The planwhich the Legislature still needs to approve, lays out for the first time how the governor plans to administer a California-specific rebate program to support a slowing electric car market after the Trump administration rescind federal incentives last year.

The California Air Resources Board will oversee the program, offering rebates at the point of sale to reduce the upfront cost to buyers rather than reimbursing them later. The bill does not specify rebate amounts, which the air board will determine during program development and discuss at a public workshop this spring, said Lindsey Buckley, an agency spokeswoman.

The proposal exempts the program from the state’s usual rulemaking requirements, allowing California to design and launch the rebates more quickly than usual for new programs.

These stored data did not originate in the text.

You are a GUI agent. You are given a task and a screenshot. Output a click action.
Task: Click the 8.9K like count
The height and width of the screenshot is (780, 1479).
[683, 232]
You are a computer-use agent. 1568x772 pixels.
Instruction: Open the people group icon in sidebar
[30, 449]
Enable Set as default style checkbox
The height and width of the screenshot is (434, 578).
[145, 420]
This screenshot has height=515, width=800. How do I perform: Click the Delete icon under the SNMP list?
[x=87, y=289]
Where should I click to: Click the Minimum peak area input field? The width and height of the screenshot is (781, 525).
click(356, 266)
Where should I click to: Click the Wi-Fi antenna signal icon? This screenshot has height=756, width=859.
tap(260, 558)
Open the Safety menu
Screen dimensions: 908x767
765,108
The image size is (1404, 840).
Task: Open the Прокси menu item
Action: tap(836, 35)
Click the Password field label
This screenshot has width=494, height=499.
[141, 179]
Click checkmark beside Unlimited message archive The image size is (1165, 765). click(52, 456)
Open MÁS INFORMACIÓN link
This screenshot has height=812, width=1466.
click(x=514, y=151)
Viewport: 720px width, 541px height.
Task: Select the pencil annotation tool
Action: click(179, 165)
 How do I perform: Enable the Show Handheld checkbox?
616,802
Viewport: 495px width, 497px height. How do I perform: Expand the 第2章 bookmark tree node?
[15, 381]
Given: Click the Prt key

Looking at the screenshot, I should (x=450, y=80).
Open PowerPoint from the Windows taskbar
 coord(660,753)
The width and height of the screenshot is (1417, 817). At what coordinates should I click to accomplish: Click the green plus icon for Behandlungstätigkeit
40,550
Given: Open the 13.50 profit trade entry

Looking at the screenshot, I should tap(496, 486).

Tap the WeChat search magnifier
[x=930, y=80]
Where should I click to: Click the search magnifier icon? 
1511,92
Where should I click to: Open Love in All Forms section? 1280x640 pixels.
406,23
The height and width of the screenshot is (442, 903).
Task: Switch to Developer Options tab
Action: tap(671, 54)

Newsom first revealed the stimulus proposal as part of his Budget plan for January but released a few initial details. State officials gave the subsidy in response to President Donald Trump’s elimination of incentives and disincentives blocking from California’s clean vehicle mandate.

How the discounts will work

Outside experts and clean vehicle advocates said the details raise new questions about how the program will work in practice and who will benefit.

Ethan Elkind, an expert on climate legislation at the University of California, Berkeley, said structuring the incentives as grants allows the state to set conditions that automakers must meet to access the money, giving California leverage over manufacturers.

But Mars Wu, senior program manager at the Greenlining Institute, which advocates for investment in communities of color, said the draft plans fall short of the cap, arguing the proposal does little to ensure the incentives reach the Californians who need them most.

“(The proposal) creates a first-come, first-served free-for-all scenario, which is not a wise use of extremely limited public dollars in a deficit year,” she wrote in an email.

How far could the money go?

The proposal limits eligibility by the cost of the vehicle, not the buyer’s income. New cars qualify only if they are priced at or under $55,000, while vans, SUVs and pickups are capped at $80,000. Used vehicles are limited to a sales price of $25,000. All vehicles must be registered to California residents.

The newly released details also add context to the size of the program. A CalMatters Score of the governor’s original proposal found that $200 million would cover rebates for only about 20 percent of last year’s electric vehicle sales.

Proposed matching funds from automakers could allow the program to reach a larger share of buyers or provide greater discounts at the point of sale, depending on how the incentives are structured.

One clean-car advocate said the details were not yet locked in — including how the rebates might be targeted. Wu said the state can move quickly without abandoning equity by deciding who qualifies in advance while offering dealership discounts. “There is a way to balance fairness and expediency,” Wu writes.